Opinion | Don't Cancel Rama Duwaji for Teenage Tweets

Opinion | Don't Cancel Rama Duwaji for Teenage Tweets
Source: The Wall Street Journal

What happens when a chronically online teenager grows up to marry the mayor of New York? The media is forcing Rama Duwaji, the 28-year-old wife of Zohran Mamdani, to find out.

Earlier this month, the press scrutinized her adult social-media activity. Then journalist Jon Levine dug up her teenage tweets and found her old blog on Tumblr. While Mr. Levine mostly highlighted Ms. Duwaji's anti-Israel posts, one comment in particular drove discussion online. In a comment, posted on Twitter (now X) in February 2013 -- when Ms. Duwaji was 15 -- she used the "N" word in what appears to be a friendly interaction. Soon after Mr. Levine's article was published, X users began circulating another screenshot from 2013 in which a teenage Ms. Duwaji complained that she left Instagram due to "gay a -- " people.

The response to the resurfaced posts ran the gamut between genuine anger and outright glee. The right-wing account LibsofTikTok shared screenshots of the posts with a laughing-crying emoji, and a dig that, "Democrats should be lining up to condemn this! Why are they so silent?"

Of course, the most reasonable reading of these posts is not that Ms. Duwaji is a hardened racist or homophobe, but that she was once a dumb teenager. In these posts, she was likely playing with adolescent transgression. It's also possible that she didn't really understand the particularly American taboo against using certain words in certain ways, considering she lived in Dubai for most of her youth. Rather than revealing some fundamental bigotry, the posts are much more likely to be the kind of embarrassing, thoughtless comments that young people have always made. It's only recently that they've been preserved in the amber of the internet, ready to be unearthed once someone's ideological enemies go looking.

In fact, the outrage over Ms. Duwaji's posts was so nakedly opportunistic that it's hard to take online cries of offense seriously. After all, many of the people salivating over Ms. Duwaji's teenage posts would no doubt be defending them as meaningless if their favorite conservative influencer had written them. Conversely, if the posts had come from the wife of a notoriously right-wing mayor, many of those who rushed to Ms. Duwaji's defense would be condemning her with equal fervor.

The whole saga stinks of feigned outrage and all-too-convenient exceptions to previously stark moral lines. The short news cycle dedicated to the posts exemplified all the worst impulses of 2010s-era cancel culture, but with little of the typical zeal. It was almost as if everyone was lumbering along, seizing on the opportunity to perform hurt on the internet, but too exhausted to mount a convincing performance.
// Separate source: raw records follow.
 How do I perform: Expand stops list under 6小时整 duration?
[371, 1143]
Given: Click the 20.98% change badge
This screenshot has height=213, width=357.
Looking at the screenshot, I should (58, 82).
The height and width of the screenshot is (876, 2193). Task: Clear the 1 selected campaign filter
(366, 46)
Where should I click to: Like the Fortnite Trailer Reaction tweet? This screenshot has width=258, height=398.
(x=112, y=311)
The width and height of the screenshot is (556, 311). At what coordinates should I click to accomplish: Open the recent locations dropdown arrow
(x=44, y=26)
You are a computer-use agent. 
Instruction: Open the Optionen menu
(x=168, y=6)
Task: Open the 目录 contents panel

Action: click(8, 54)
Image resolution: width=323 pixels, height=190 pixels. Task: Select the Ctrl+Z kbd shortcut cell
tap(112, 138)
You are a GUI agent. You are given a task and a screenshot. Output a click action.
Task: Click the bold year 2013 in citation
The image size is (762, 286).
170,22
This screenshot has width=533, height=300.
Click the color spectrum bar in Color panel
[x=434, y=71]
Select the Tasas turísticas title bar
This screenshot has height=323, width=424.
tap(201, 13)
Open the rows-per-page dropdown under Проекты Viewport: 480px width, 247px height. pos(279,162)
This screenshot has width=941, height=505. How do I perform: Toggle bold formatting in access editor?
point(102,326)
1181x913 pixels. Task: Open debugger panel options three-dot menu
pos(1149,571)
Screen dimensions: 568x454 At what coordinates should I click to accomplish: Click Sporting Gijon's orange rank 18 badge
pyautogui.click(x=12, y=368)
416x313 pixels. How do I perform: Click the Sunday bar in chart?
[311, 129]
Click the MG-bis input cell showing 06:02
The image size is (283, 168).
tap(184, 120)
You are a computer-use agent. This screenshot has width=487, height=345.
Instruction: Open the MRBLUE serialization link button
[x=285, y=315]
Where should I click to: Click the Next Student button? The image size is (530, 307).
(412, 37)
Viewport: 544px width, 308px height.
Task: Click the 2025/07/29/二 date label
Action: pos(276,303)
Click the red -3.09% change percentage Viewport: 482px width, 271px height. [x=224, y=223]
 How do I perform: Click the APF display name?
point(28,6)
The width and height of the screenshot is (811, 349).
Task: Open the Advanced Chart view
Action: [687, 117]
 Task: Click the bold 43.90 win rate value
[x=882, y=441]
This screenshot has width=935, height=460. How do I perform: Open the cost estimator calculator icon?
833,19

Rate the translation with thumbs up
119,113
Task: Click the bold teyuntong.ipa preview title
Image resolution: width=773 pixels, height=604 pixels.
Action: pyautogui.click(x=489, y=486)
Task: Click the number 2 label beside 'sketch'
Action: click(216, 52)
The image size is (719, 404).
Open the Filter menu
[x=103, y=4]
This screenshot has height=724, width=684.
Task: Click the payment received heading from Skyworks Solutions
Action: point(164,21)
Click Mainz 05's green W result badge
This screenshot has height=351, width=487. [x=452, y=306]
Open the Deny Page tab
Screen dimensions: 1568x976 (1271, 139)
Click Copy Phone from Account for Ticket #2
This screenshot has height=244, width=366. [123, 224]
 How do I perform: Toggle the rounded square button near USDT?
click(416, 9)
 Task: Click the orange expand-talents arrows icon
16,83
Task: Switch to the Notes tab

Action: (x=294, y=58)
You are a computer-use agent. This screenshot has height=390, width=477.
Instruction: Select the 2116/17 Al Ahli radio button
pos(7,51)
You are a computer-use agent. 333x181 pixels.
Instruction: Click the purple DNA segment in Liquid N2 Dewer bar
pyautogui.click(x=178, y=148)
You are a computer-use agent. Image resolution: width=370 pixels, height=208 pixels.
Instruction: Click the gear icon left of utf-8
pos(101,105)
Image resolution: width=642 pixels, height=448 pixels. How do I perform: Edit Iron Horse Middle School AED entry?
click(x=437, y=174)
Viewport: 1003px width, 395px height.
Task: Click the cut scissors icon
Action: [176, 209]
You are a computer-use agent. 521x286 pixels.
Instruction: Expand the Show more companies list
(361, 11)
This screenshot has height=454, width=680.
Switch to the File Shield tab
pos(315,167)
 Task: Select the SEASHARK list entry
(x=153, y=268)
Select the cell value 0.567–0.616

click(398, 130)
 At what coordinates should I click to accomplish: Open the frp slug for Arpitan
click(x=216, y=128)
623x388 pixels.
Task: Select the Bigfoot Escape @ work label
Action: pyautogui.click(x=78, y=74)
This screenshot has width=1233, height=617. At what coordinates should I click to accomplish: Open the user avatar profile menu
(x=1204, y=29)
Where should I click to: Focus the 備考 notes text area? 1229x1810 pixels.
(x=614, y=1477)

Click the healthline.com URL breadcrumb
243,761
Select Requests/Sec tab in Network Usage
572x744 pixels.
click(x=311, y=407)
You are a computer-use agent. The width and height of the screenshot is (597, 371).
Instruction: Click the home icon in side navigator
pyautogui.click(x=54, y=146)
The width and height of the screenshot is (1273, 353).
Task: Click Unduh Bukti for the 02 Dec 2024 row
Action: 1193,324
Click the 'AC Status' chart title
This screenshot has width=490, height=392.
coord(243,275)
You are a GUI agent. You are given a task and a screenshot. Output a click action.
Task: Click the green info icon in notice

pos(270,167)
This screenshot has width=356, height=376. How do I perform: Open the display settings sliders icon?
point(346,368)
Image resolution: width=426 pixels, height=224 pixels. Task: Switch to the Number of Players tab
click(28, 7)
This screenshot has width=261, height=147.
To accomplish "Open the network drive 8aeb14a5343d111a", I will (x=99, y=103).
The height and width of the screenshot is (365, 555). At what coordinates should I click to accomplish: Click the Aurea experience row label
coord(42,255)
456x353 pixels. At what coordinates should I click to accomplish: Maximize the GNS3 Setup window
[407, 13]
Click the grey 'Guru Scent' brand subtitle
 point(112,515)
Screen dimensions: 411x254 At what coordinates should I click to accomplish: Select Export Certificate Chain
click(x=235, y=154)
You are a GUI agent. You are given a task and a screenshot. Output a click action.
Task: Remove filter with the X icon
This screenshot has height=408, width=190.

Ironically, focusing on Ms. Duwaji's teenage mistakes is unnecessary in part because she has plenty of adult activity to scrutinize. Despite some X users' protestations, it doesn't say much about her adult character that she used forbidden words as a teenager. It's much more revealing, however, that a decade later, she liked a post praising Hamas in the immediate aftermath of Oct. 7.

Regardless, it's long past time to declare bipartisan amnesty on adolescent stupidity. Thoughtless -- and yes, offensive -- posts made by young people before they turn 18 should be off-limits for public outrage. Just because something is floating around on the internet doesn't mean it reflects the adult someone became years later. And if the teenage comments are truly beyond the pale, then there should be evidence of this in the person's adult actions. In Ms. Duwaji's case, I don't see any indication of adult homophobia or racism, but her more recent social media activity indicates -- at best -- a willingness to excuse violence and terrorism directed at Israelis.

A simple distinction between teenage ignorance and adult beliefs isn't a radical bargain to strike. But with online cancel culture limping along -- and with social-media natives growing older -- it's better late than never to declare a truce on adolescent carelessness.